◆ WHAT YOU ARE ASKED TO DO ◆
Please write out every line of the material below without changing anything.

[A block of data]
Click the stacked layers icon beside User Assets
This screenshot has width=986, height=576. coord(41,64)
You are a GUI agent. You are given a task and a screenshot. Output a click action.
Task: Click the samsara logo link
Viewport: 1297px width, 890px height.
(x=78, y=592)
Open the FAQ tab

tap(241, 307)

◆ SOLUTION FOR THIS EXERCISE ◆
Click the stacked layers icon beside User Assets
This screenshot has width=986, height=576. coord(41,64)
You are a GUI agent. You are given a task and a screenshot. Output a click action.
Task: Click the samsara logo link
Viewport: 1297px width, 890px height.
(x=78, y=592)
Open the FAQ tab

tap(241, 307)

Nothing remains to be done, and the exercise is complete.